Friday, September 17, 2010

Assessment Data to Inform Instruction

          Running records are very effective tools used to gather data on students' reading progress, which is used to form instructional decisions.  This formal assessment can yield useful information on the students' word identification, as well as reading fluency (Tompkins, 2010).  The teacher records which words are read correctly and which are read incorrectly, mispronounced, substituted or omitted.  Self-corrections are also noted.  Following the administration of running records, students are frequently asked to retell the story and answer several comprehension questions.  An analysis of the students' errors or miscues can provide insight into what reading strategies the students primarily use.
          In my professional experience, I have administered a variety of formal assessment systems, those of which include mClass Reading 3D, Fountas and Pinnell Benchmark Assessment System and the Qualitative Reading Inventory-4 (QRI-4).  I used the mClass Reading 3D program to assess students' reading levels and knowledge at the beginning, middle and end of the school year.  Similar to that is the Fountas and Pinnell system that I used for progress monitoring throughout the year.  I felt the sense that some of my students were ready to move up in reading levels and the running record and answers to the comprehension questions provided concrete data that supported the notion.  Of course, some students fit right in their new guided reading groups while others did not perform as I expected based on the assessment, but that is one of the benefits of having fluid groups.
          After analyzing miscues from my students' running records, I discovered that the large majority of the children were relying very heavily on visual cues, some meaning cues and little to no syntactic cues.  I then realized that I had been focusing much of my teaching on the beginning and ending sounds of words, that I had failed to teach students to cross-check the picture with the words and self-monitor.  This makes a lot of sense knowing how much children rely on visuals to help them understand the world around us.  Using the information I gathered from the assessments, I improved my teaching by modeling cross-checking and asking myself if the words I was reading made sense and sounded right.  My students soon began to utilize those strategies and began to make great gains.


References
Tompkins, G.E. (2010).

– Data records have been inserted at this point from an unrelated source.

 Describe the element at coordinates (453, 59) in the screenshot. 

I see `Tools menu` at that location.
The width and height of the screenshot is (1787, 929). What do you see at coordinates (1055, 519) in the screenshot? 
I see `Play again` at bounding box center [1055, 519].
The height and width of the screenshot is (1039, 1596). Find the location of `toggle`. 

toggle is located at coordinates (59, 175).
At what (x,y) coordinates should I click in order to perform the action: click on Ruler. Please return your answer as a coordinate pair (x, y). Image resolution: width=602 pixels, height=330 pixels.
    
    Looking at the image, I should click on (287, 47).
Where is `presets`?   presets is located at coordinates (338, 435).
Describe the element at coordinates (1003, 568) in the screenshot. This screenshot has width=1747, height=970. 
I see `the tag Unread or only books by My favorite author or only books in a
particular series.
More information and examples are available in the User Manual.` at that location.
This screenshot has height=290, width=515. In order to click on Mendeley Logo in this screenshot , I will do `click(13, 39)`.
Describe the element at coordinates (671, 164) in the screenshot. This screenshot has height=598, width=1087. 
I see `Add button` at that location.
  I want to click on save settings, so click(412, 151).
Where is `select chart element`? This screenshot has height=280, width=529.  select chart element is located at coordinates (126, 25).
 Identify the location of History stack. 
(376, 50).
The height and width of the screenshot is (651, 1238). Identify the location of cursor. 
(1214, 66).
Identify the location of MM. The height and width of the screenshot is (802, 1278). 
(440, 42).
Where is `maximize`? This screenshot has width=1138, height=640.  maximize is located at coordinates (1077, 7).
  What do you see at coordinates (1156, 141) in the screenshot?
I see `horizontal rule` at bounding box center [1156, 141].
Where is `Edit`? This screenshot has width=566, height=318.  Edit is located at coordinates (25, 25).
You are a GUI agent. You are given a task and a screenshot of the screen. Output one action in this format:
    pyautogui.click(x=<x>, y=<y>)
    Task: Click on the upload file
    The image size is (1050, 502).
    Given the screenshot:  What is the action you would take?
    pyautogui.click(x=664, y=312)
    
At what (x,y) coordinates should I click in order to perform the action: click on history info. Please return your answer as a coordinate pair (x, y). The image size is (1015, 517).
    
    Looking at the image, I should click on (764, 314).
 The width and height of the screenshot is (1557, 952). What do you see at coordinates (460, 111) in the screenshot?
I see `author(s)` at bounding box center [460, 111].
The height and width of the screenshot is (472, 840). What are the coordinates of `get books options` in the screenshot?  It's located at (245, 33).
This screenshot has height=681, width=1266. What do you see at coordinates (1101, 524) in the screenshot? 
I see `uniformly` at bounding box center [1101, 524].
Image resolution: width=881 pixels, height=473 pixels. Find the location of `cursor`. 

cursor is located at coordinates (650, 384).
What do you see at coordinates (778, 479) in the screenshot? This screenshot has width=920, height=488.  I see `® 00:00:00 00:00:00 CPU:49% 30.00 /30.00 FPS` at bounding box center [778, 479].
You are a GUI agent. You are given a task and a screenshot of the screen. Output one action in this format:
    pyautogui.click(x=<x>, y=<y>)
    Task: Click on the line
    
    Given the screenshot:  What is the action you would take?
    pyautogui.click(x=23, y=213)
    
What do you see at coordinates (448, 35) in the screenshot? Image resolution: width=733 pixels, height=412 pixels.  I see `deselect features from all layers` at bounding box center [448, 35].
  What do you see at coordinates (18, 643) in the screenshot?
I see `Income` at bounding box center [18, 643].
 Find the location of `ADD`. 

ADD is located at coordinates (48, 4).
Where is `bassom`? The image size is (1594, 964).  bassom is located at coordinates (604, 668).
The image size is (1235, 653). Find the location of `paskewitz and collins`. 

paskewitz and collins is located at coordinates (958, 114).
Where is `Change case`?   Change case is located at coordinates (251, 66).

Literacy for the 21st century: A balanced approach (5th ed.). Boston, MA:
          Pearson Education, Inc.

1 comment:

  1. Christina: you are doing an excellent job assessing and monitoring your students' reading progress. From the information you shared, I can understand the importance of reading records. I like the fact that you analyzed student miscues, used the data to modify your teaching style and modeled cross-checking to help students improve and advance. Tompkins mentions that running records are a very effective assessment tool due to its authenticity (p. 88). Do you also use informal reading inventories and day-to-day observations, anecdotal notes, conferences, checklists, rubrics and student work samples?